Contrastive Learning of Musical Representations
Janne Spijkervet, John Ashley Burgoyne
TL;DR
CLMR presents a simple, self-supervised framework for learning music representations directly from raw waveforms using a SimCLR-inspired contrastive objective. By combining a robust chain of audio data augmentations with a lightweight encoder and linear evaluation, it achieves competitive or superior performance to supervised baselines on MagnaTagATune and demonstrates strong data efficiency and cross-domain transferability. The work emphasizes the practicality of unlabeled, end-to-end learning on raw audio and provides pretrained models and code to foster reproducibility. Overall, CLMR advances unsupervised learning in music information retrieval by showing strong representations can be learned without preprocessing or labels and transferred to new datasets.
Abstract
While deep learning has enabled great advances in many areas of music, labeled music datasets remain especially hard, expensive, and time-consuming to create. In this work, we introduce SimCLR to the music domain and contribute a large chain of audio data augmentations to form a simple framework for self-supervised, contrastive learning of musical representations: CLMR. This approach works on raw time-domain music data and requires no labels to learn useful representations. We evaluate CLMR in the downstream task of music classification on the MagnaTagATune and Million Song datasets and present an ablation study to test which of our music-related innovations over SimCLR are most effective. A linear classifier trained on the proposed representations achieves a higher average precision than supervised models on the MagnaTagATune dataset, and performs comparably on the Million Song dataset. Moreover, we show that CLMR's representations are transferable using out-of-domain datasets, indicating that our method has strong generalisability in music classification.
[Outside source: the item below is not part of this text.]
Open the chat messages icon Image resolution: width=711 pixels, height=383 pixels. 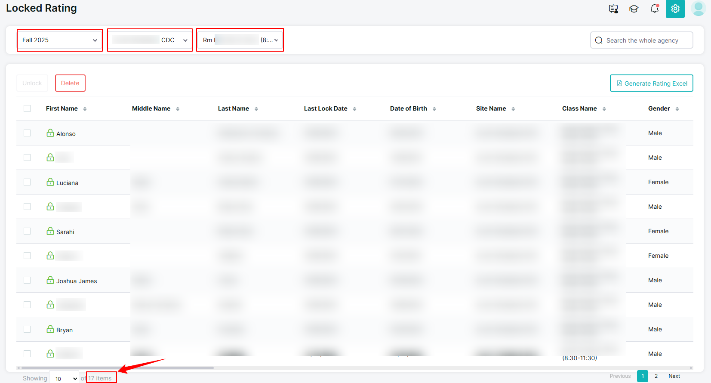pyautogui.click(x=613, y=9)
Lastly, we show that the proposed method allows data-efficient learning on smaller labeled datasets: we achieve an average precision of 33.1% despite using only 259 labeled songs in the MagnaTagATune dataset (1% of the full dataset) during linear evaluation. To foster reproducibility and future research on self-supervised learning in music, we publicly release the pre-trained models and the source code of all experiments of this paper.